Section 1. Disclosure. When a member of the Board or an officer is affiliated with an organization seeking to provide services or facilities to the Corporation, or when a member of the Board or officer has any duality of interest or possible conflict of interest, real or apparent, such affiliation or conflict of interest should be disclosed to the Board of Directors and made a matter of record, either when the interest becomes a matter of Board action or as part of a periodic procedure to be established by the Board. An affiliation with an organization will be considered to exist when a Board member or officer or a member of his or her immediate family or close relative is an officer, director, trustee, partner, employee or agent of the organization, or has any other substantial interest or dealings with the organization.
Section 2. Voting. Any Board member or officer having a duality of interest or possible conflict of interest on any matter should not vote or use his or her personal influence on the matter, and should not be counted in determining a quorum for the meeting at which the matter is voted upon, even though permitted by law. The Board should obtain and rely on appropriate comparability data, when appropriate. The minutes of the meeting should reflect that the disclosure was made, that the interested Board member abstained from voting, that his or her presence was not counted in determining a quorum, and that comparability data was considered.
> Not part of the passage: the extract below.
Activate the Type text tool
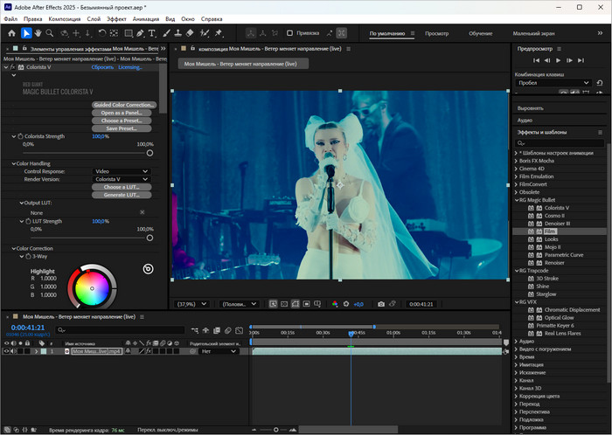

Section 3. Statement of Position. The foregoing requirements should not be construed to prevent a Board member or officer from stating his or her position on the matter under consideration, nor from answering questions of other Board members relating to the matter.

 

ARTICLE IX. Miscellaneous.
Section 1. Fiscal Year. The fiscal year of the Corporation will end on the last day of June.
Section 2. Seasonal Year. The seasonal year of the Corporation will begin on September 1 end on August 31 of the following calendar year; provided, however, that the seasonal year may be changed by a rule adopted by the Board of Directors of the Corporation unless prohibited by MSYSA and/or USYSA.
Section 3. Amendments. These Bylaws may be amended or repealed by the affirmative vote the Members at the annual meeting.